(Instructions for the task): Pull out each line in the items below that contains the word "application", and copy those lines.

(Records for this task):
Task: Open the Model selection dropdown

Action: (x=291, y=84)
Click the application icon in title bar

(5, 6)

* * *

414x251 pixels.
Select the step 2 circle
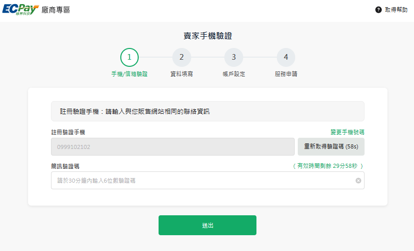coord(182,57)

(Response to the task):
Click the application icon in title bar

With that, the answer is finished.